Si l'enceinte est bluetooth, n'importe quel iPhone pourra communiquer avec 
Il y a sans doute une application JBL qui permet d'avoir plus de fonction que la simple écoute.

Le S9 étant sorti cette année, pourquoi changer de suite ? As-tu testé avec un launcher tier pour avoir moins de surcouche ?


----------



## Jura39 (15 Septembre 2018)

Bonjour

si vous avez la référence de l'enceinte JBL , cela pourrait nous aider


----------



## Locke (15 Septembre 2018)

ThomasMG a dit:


> Mais là, ils commencent à faire n'importe quoi sans compter les surcouches.

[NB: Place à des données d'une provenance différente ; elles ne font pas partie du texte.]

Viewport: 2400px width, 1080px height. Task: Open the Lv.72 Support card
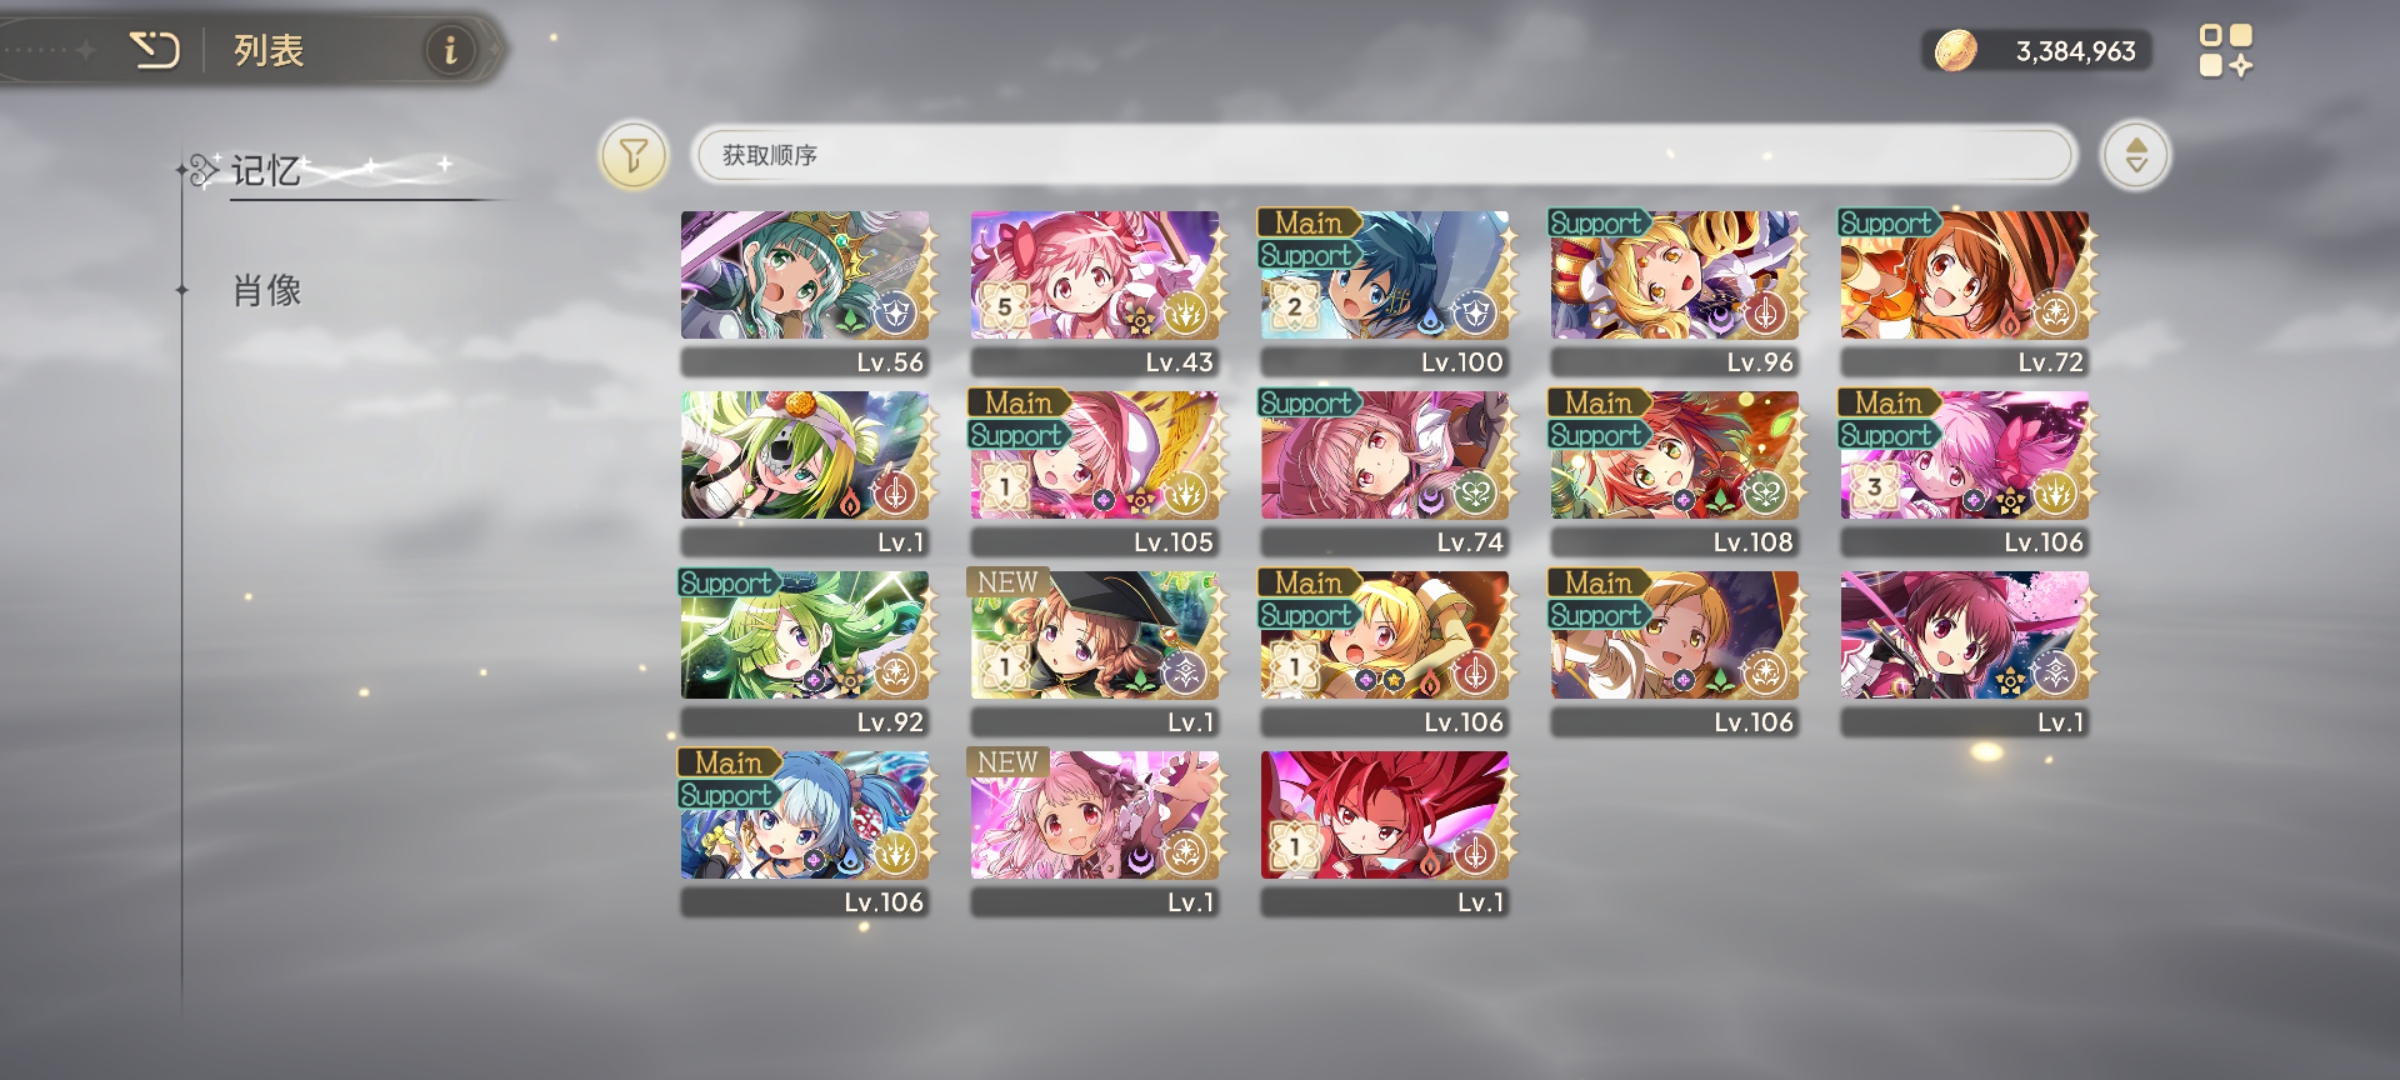click(1966, 292)
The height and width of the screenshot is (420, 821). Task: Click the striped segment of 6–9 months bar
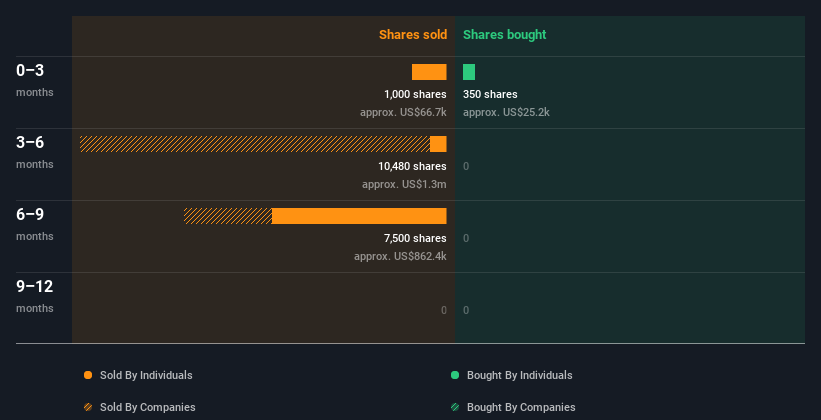tap(228, 216)
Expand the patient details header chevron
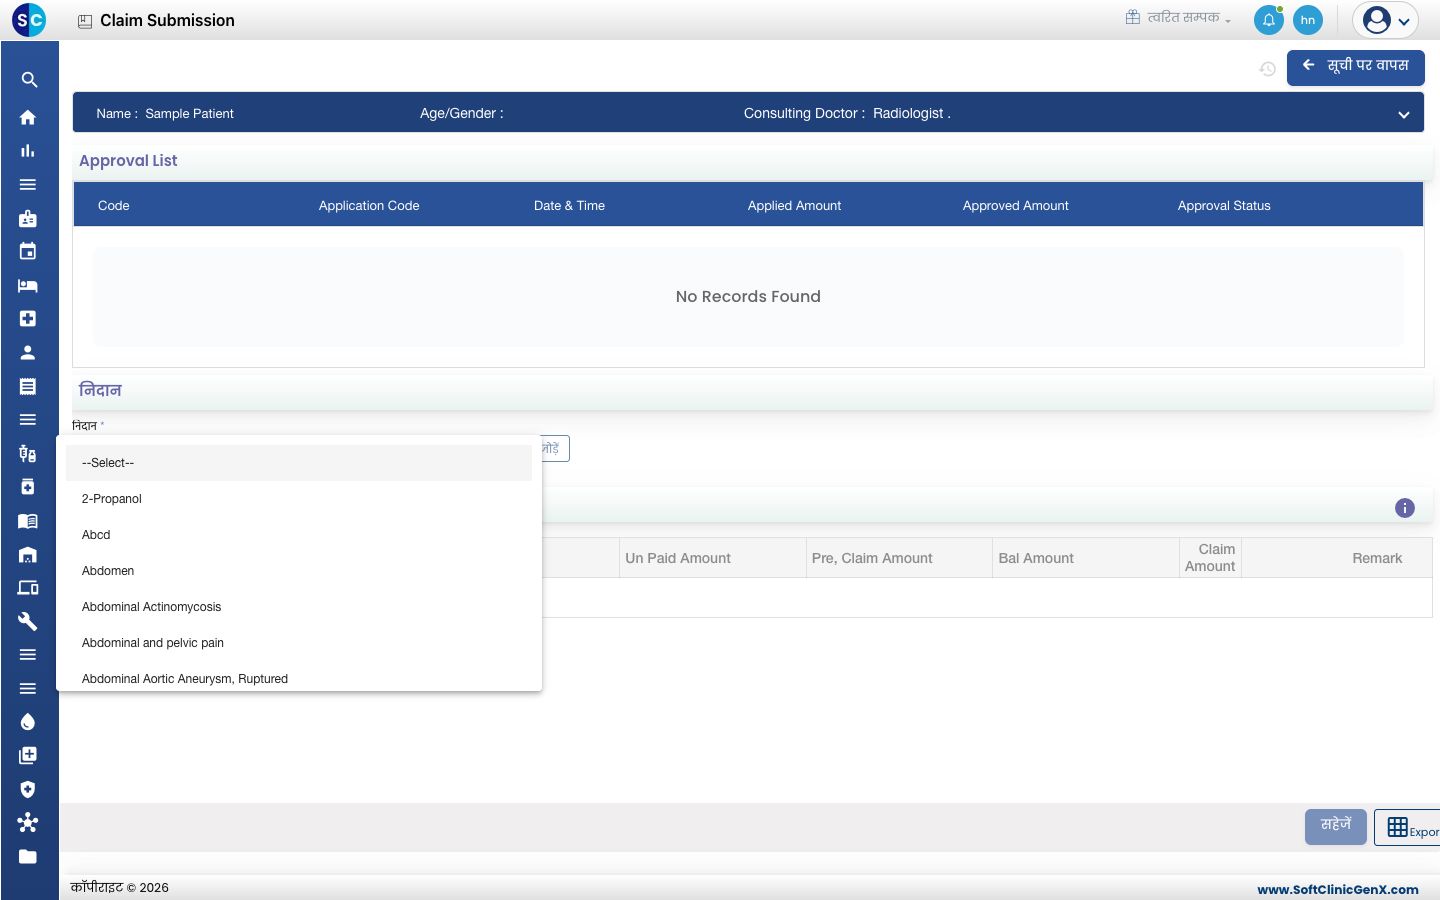The width and height of the screenshot is (1440, 900). (x=1404, y=114)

Quelle surcouche ? Comme j'ai un S9 j'aimerais comprendre ?


----------



## Deleted member 1146516 (15 Septembre 2018)

Bonjour,

C'est celui là : https://www.jbl.com/voice-activated-speaker/JBL+LINK+10.html mais je viens de voir que sur le site c'est belle est bien compatible avec IOS 

J'ai posté cette question car je pensais que Apple était fermé sur ça 

 Et si je veux transférer mais données sur S9 à IPhone XS je peux ? (contact, photo)

Ben il y a la surcouche Samsung qui n'est pas terrible et Android 8.0, je trouve que c'est n'importe quoi, les versions antérieures étaient beaucoup mieux :/ Un exemple, les notifications disparaissent toutes seules avec le badge de l'application. C'est une horreur, si on s'absente une heure, on ne sait pas si on a reçu un message ou une notification. C'est un des exemples. Le téléphone en lui même est excellent mais pas Android 8.0.
J'ai essayé Apollo, c'est pas mal, mais ça reste une surcouche sur Android :/   Le déverrouillage faciale n'est pas terrible. Comme le soir par exemple car il fait sombre.  Ca marche pas tout le temps. Enfin j'ai plein d'exemples ^^ Et je suis dégouté de Android malgré que les téléphones Samsung soit parfait. Il aurait été mieux que Samsung fasse son propre OS 

Puis chez Android, au bout de deux ans le téléphone ne vaut plus rien car il n'a plus de mise à jour pour les nouvelles versions. Alors que chez Apple, l'IPhone 5S va recevoir IOS 12.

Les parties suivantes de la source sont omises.